To establish a company culture that will help your company attract and retain top talent, follow these essential tips:

1. Establish values employees actually share.

Company cultures don’t develop behind closed doors. Talk to your employees about their thoughts on the company’s mission and purpose, then lean into those findings as you create your values. You may discover that the aspects of your company you believed to be most important don’t resonate as strongly with your team.

Digital marketing company IMPACT put together a team of people with varied roles to establish its core values. Bring in your best employees from every level, and talk to them about why they like working for the company and how they feel about the company’s mission. Common threads among those answers will help you clarify values that mean something to your workers.

2. Turn gratitude into a best practice.

The best candidates want to work for employers who appreciate their contributions. Show top talent you deserve their attention by establishing a culture of gratitude.

Lucid earns the respect of its employees by leaning into a culture based on gratitude. One year, the company made a flowchart to publicize a compliment from every employee’s direct supervisor. At the front desk, managers and employees can pick up always-available thank-you notes to provide handwritten appreciation to people who deserve it. On Slack, Lucid’s “Fist Bumps” channel allows employees to recognize one another for good deeds, and the person with the most bumps each month earns a gift card.
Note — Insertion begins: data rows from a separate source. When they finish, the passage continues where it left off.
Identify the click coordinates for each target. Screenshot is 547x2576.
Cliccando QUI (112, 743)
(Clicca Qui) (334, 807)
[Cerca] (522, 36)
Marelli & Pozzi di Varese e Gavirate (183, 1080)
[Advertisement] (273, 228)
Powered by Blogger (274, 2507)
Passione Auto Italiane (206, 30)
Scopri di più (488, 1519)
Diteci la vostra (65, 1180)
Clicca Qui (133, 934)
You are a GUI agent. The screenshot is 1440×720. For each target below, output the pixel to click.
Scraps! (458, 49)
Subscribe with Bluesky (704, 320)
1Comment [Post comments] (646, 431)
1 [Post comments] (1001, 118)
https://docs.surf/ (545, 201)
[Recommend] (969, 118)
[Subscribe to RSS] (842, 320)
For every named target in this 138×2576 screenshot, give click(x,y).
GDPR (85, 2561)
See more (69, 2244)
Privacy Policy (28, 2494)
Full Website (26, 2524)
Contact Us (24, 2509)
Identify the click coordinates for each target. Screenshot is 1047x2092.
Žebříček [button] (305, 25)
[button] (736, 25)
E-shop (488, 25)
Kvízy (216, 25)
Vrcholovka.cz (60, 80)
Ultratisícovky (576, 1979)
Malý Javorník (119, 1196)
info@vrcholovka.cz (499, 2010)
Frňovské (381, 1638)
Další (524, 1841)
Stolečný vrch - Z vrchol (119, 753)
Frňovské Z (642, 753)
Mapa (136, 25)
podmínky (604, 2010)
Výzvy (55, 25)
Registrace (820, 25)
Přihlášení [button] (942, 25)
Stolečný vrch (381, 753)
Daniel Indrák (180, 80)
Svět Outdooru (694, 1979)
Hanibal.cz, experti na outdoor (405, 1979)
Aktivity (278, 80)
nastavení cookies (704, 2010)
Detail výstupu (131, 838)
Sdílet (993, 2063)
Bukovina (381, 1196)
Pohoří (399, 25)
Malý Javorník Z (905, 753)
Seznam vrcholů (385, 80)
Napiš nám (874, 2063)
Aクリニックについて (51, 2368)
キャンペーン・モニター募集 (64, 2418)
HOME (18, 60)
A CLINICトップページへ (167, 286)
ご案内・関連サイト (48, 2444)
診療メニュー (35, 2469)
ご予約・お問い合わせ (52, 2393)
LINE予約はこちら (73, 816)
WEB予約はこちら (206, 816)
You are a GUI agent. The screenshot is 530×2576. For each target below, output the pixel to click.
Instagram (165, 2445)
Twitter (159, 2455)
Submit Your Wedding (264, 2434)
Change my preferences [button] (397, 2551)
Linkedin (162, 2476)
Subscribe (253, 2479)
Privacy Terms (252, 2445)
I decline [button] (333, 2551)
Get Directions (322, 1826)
3. Clarify and communicate your culture in writing.

Ten years ago, Netflix famously published a culture deck that Facebook’s COO said might be the most important document to come out of Silicon Valley. Since then, Netflix has continued to earn its reputation as a stellar employer in tech and entertainment, thanks in large part to its communication of — and commitment to — its company culture.

You can’t maintain control over your culture unless you clarify exactly what your culture includes (and excludes) and communicate that information to workers and prospects. Otherwise, your culture could evolve into something unrecognizable. Potential hires who could become stars on your team would never hear about what makes your culture special. Craft the language and tone of your cultural statement carefully, then publicize your work both internally and externally.

4. Solicit feedback and change when necessary.

Even the best cultures change over time. Google, for instance, revisits its core values every few years to make sure its mission still holds true. The company’s top mantra, “Focus on the user and all else will follow,” makes it easy for Google teams to understand their mission. If work doesn’t benefit the user, the work must change.

Meet once every year to talk about your company culture, and review how that culture influenced your performance over the previous months. How did your values and culture shape your decisions? When did your culture help you land a big hire? To what extent did employees’ engagement with your culture come out through their work? Ask employees how they feel about your culture at least once per year, and if the winds start to shift, be ready to make changes.

Building a company culture that appeals to top talent takes time. You can’t flip a switch and convert from one set of values to another overnight. With effort and buy-in from your team, however, you can plant the seeds of a culture that will help your company grow for years to come.